未納だった国民年金保険料を5年分払うと、税金が9万円安くなる
【お知らせ】この記事で書かれている、過去5年間分の後納制度は、2018年10月で終了しました。2018年10月からは、直近の2年分しか納めることができません。
未納だった国民年金を後納するメリット
国民年金には、未納だった期間の保険料を納めることができる「後納」という制度があります。
通常は、後納できる期間は2年間ですが、2018年までの期限付きで5年間分を後納することができます。
たとえば、今年は収入が多めで余裕があるので、5年分を後納したとします。
これによって何が変わるのでしょう?
- 今年の所得税が9万円安くなる
- 将来の年金額が、年に97,500円増える
- 障害年金や遺族年金をもらえる資格が得やすくなる
- 将来的に老齢年金をもらう資格が得やすくなる
この4つのメリットについて、1つずつ見ていきましょう。
所得税が9万円安くなる
まず、5年分の国民年金保険料を計算してみましょう。
国民年金の保険料は、月額15,590円ですから、5年分の保険料は、15,590×12×5=935,400≒約93万円です。
これを全額一括で払ったとしましょう。
支払った保険料は全額が「社会保険料控除」として計上できます。
手続きは簡単で、確定申告の際に、書類の「社会保険料控除」の欄に金額を記入し、後納した保険料の領収証書申告書を添えるだけですみます。
確定申告をすると、税金を計算する基礎となる「課税される所得金額」が約93万円減りますから、一般的な税率の10%で約9万円も所得税が安くなります。
収入が多くて、税率が高い人ならば、さらに税金が安くなります。
また、確定申告した所得額は住民税の計算にも使われますので、住民税も安くなります。
将来の年金額が年に97,500円高くなる
5年分の保険料を払うと、将来の年金額が上がります。
1カ月分の保険料を払うと、将来の年金額が年額で1,625円上がります。
つまり、5年分(60カ月)の保険料を払うと、将来の年金は、年額で97,500円上がります。
小さい金額に見えますが、年金は10年単位でもらいます。

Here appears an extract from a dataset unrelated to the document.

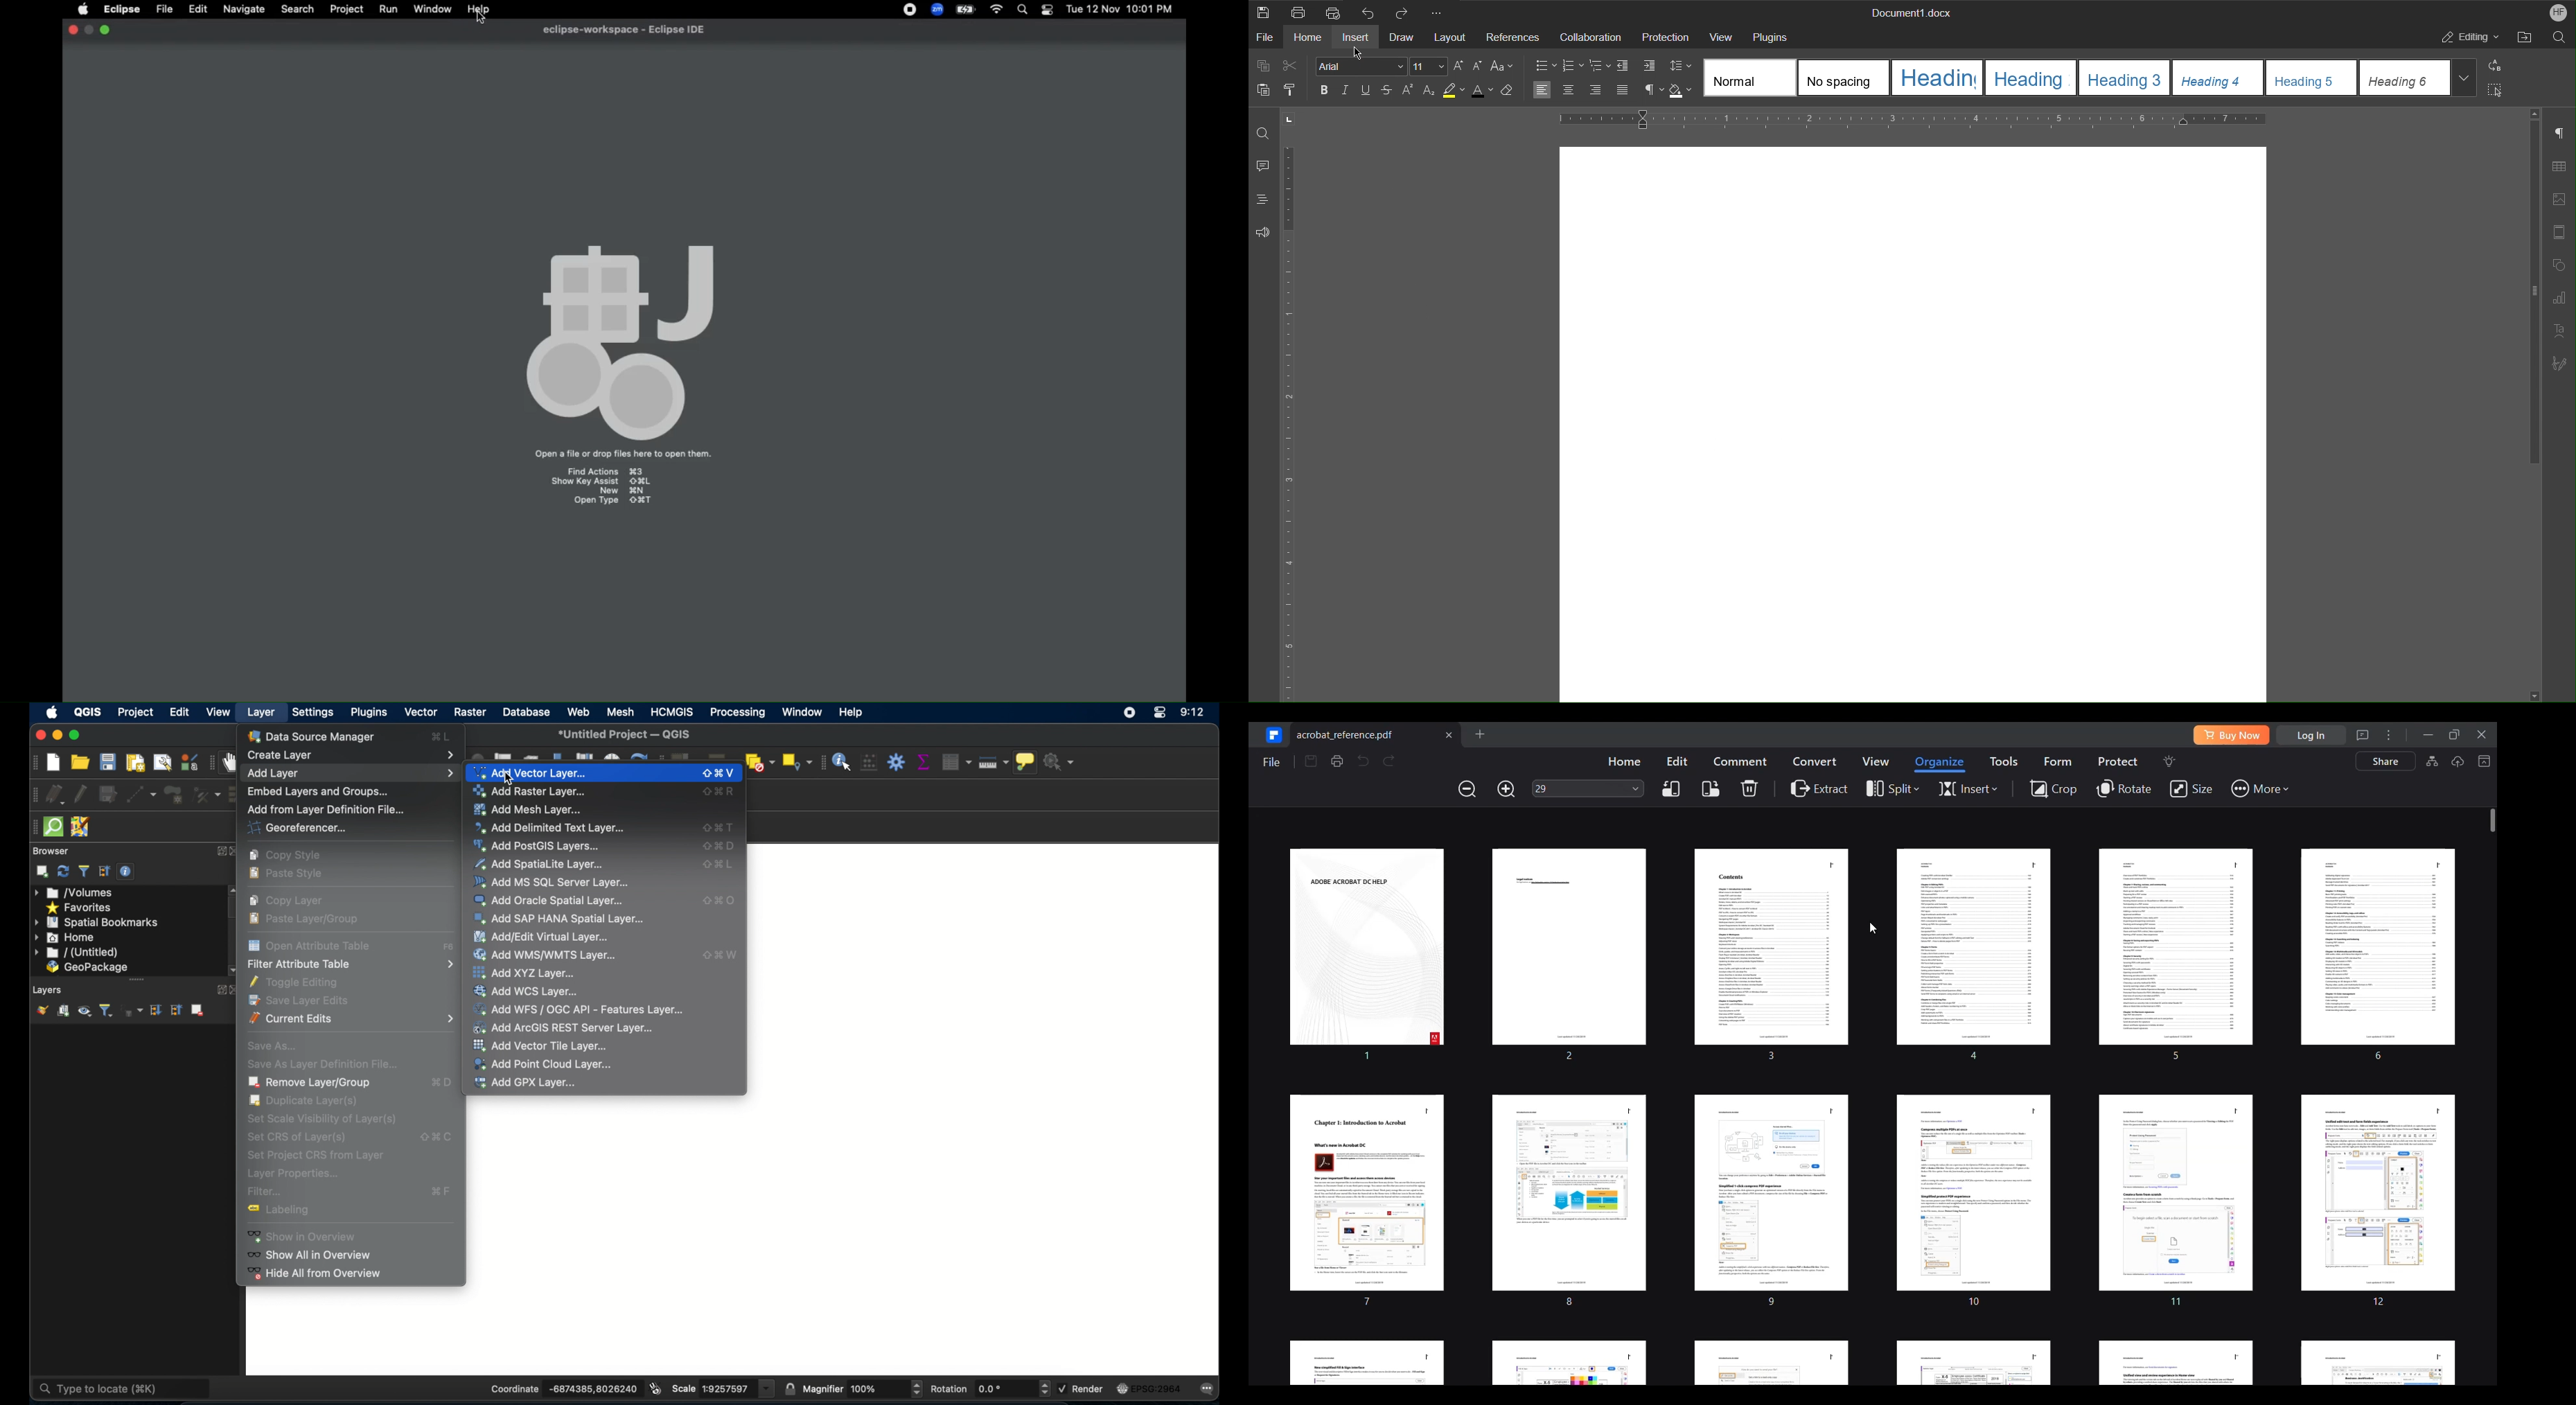 The width and height of the screenshot is (2576, 1428). Describe the element at coordinates (1438, 12) in the screenshot. I see `More` at that location.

20年もらえば、年金の総額が195万円増える計算になります。
障害年金や遺族年金をもらえる資格が得やすくなる
国民年金には、65歳になってからもらえる「老齢基礎年金」のほかに、身体に障害を負った際にもらえる「障害基礎年金」と、死亡した際に遺族に支払われる「遺族基礎年金」があります。
しかし、「障害基礎年金」や「遺族基礎年金」を支給されるためには、「公的年金の加入期間の2/3以上の期間について、保険料が納付または免除されていること」という条件があります。
これまでの納付状況にもよりますが、後納することで、万一の際に最低限の年金がもらえる資格が得やすくなります。
将来的に老齢年金をもらう資格が得やすくなる
現在、老齢基礎年金を受給するためには、25年間以上保険料を納付または免除されていることが必要です。
しかし、2017年に、この期間が10年間に短縮されます。
5年分の保険料を後納すれば、あと5年分の保険料を納めることで、将来年金が受け取れます。
なお、老齢基礎年金の年金額は、納付期間に比例します。10年間だけ納付した場合の年金額を推計すると、月に16,252円、年額で195,025円です。生活の柱にはなりませんが、光熱費ぐらいにはなる金額です。
本当に家計が苦しかったら免除を
ここでは、未納だった国民年金保険料を後納する場合を考えましたが、本当に家計が苦しく保険料が支払えない場合は、保険料を「免除」する手続きをしましょう。
免除が認められれば、その期間は年金を受給するために必要な期間として計算されます。また、老齢基礎年金も全額ではありませんが、税金で負担している半分がもらえます。
国民年金については、後納や免除など、いろいろな制度が用意されています。「未納」のままにしておくのはもったいないので、市区町村や日本年金機構の窓口に相談してみましょう。